Legionella in Sicilia, muore una donna: aperta indagine epidemiologica sull’origine

In Sicilia una donna è morta dopo aver contratto la legionella, le autorità stanno svolgendo delle indagini per scoprire l’origine del batterio. Per il momento non sembrano esserci rischi per la popolazione.

Legionella in Sicilia, muore una donna: aperta indagine epidemiologica sull'origine

A Siracusa, in Sicilia, è stato registrato un caso di legionella che ha portato alla morte una donna di 62 anni, adesso sono in corso delle indagini epidemiologiche per cercare di capire l’origine del batterio. La vittima era stata ricoverata all’ospedale Umberto I dopo che le sue condizioni di salute si erano aggravate. Per il momento, fanno sapere le autorità, non ci sono rischi per la popolazione.

L’ASP di Siracusa ha fatto sapere che adesso sono in corso delle indagini per cercare di ricostruire l’origine del batterio, analizzando i luoghi frequentati dalla donna e mediante il campionamento delle reti idriche e degli impianti di condizionamento e riscaldamento, poiché questo batterio solitamente si annida proprio nelle acque, preferendo le zone calde e umide.

Legionella a Siracusa, al via le indagini epidemiologiche

Il Servizio Igiene Ambienti di Vita (SIAV) sta intervenendo in diversi luoghi tra cui il Tribunale e l’Agenzia dell’Entrate, in cui è stato interdetto l’utilizzo dell’aria condizionata e nel Palazzo di Giustizia non è possibile utilizzare la rete idrica. Sembra tuttavia che la donna avesse trascorso qualche giorno fuori città.

Anche la scorsa settimana era stato individuato un piccolo focolaio di legionella ad Aviano, un piccolo comune in Friuli Venezia Giulia, in seguito al ricovero di 8 persone con sintomi sospetti, quali tosse, febbre alta e difficoltà respiratorie. Le autorità hanno rassicurato la popolazione affermando che non ci fossero rischi, ma tuttavia hanno suggerito di non fare la doccia, almeno fino a che non fosse stata controllata la rete idrica. Tutti i pazienti provenivano da nuclei familiari diversi, per questo motivi si temeva una contaminazione della rete idrica, ma dopo l’analisi delle acque comunali, il sindaco Ilario De Marco ha fatto sapere su Facebook che:

“Dalle prime analisi si conferma che la rete idrica comunale dell’acqua potabile non presenta elementi di criticità in quanto i referti, ad oggi pervenuti, sono negativi alla ricerca di legionella. Le singole abitazioni interessate dai casi, viceversa, presentano criticità sui circuiti dell’acqua calda dove vi è positività alla ricerca di legionella. Il Dipartimento di Prevenzione ha già dato disposizioni d’utilizzo precauzionale sull’utilizzo e gestione dei singoli impianti”.

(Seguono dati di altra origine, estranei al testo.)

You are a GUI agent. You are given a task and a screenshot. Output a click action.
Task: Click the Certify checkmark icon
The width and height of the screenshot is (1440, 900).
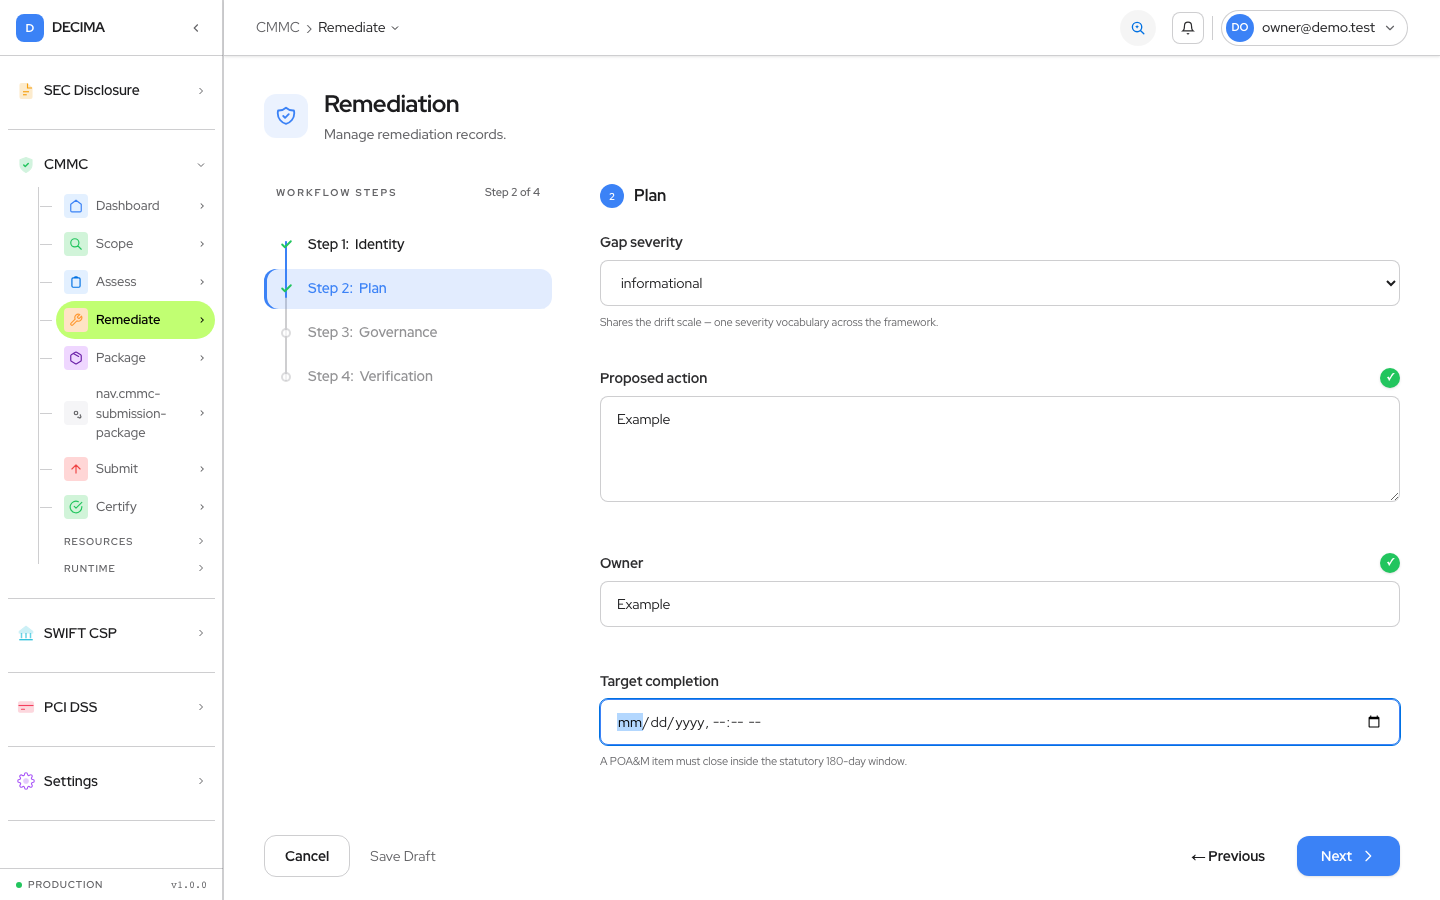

Quali sono i rischi della legionella?

La legionella è un batterio responsabile della legionellosi, e solitamente fa più infezioni durante i mesi estivi e quelli autunnali. I sintomi di questa contaminazione sono molto simili a quelli del coronavirus, proprio per questo motivo è stata avviata un’indagine per scoprire l’origine di questo caso, che se diffuso potrebbe avere delle ripercussioni sugli accessi al pronto soccorso.

Nello specifico la legionella si manifesta come una polmonite, e quindi tosse secca, alterazioni della temperatura, e brividi di freddo a cui spesso si associa anche la diarrea, la spossatezza e la perdita dell’appetito. Questa infezione viene trattata con un comune antibiotico e generalmente non ha gravi conseguenze.